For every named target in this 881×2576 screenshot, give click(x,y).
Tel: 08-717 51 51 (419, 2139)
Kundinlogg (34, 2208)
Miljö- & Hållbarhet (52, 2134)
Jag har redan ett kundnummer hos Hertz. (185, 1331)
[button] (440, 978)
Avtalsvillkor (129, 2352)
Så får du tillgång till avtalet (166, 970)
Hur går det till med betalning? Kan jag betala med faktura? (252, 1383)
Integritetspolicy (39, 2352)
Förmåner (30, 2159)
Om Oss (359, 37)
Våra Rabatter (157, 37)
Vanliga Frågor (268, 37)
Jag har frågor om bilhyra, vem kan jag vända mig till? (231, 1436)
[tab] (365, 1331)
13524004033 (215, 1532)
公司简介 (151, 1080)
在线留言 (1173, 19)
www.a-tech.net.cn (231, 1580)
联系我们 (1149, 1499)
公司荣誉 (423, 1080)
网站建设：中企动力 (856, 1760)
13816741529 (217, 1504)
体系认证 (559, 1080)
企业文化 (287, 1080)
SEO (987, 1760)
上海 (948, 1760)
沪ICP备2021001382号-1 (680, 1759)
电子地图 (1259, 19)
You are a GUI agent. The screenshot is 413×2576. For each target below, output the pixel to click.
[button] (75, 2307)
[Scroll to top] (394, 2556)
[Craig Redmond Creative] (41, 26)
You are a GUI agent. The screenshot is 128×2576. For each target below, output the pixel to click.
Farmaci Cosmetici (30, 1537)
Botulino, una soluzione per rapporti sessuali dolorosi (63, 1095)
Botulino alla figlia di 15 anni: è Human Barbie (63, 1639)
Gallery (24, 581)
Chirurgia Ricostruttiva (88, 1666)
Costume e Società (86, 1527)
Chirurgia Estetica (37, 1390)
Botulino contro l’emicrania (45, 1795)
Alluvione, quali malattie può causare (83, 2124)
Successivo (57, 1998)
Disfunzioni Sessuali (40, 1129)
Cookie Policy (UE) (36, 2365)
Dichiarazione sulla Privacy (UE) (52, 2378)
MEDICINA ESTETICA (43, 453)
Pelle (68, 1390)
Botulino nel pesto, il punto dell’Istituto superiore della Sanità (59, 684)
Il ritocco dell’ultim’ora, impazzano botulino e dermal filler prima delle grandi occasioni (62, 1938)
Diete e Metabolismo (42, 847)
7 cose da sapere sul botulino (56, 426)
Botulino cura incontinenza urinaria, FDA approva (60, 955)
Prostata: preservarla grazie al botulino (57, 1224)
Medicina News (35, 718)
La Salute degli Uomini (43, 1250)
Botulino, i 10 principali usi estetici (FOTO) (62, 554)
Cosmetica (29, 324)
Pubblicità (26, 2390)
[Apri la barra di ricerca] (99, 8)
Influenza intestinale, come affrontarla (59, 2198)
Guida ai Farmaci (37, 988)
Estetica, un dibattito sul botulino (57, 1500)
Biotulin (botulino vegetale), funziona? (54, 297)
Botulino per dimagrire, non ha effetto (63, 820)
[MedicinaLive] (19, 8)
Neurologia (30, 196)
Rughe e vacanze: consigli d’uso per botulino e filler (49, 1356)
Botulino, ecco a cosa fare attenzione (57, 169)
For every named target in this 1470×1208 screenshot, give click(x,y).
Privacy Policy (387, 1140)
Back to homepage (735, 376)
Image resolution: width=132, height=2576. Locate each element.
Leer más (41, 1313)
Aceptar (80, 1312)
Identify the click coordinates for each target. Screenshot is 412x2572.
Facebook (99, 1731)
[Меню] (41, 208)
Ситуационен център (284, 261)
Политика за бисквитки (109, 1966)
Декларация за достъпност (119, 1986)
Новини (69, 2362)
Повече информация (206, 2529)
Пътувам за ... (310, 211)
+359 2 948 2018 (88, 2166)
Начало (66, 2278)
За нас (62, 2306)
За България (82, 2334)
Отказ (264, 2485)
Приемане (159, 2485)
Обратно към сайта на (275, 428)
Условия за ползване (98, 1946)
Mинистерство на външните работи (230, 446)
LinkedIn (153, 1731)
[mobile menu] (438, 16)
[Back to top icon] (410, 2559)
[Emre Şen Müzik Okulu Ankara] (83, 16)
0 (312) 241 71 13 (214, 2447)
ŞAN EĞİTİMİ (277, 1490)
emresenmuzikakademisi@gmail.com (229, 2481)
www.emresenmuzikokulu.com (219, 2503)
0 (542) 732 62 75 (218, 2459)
—————
→ **EXERCISE INSTRUCTIONS**:
Out of the entries, pull every line that mentions "pixel".

→ **REPLY TO THE EXERCISE**:
You are a GUI agent. The screenshot is 413×2576. For each target below, output the pixel to click.
You are a GUI agent. The screenshot is 128×2576. For each target below, output the pixel to click.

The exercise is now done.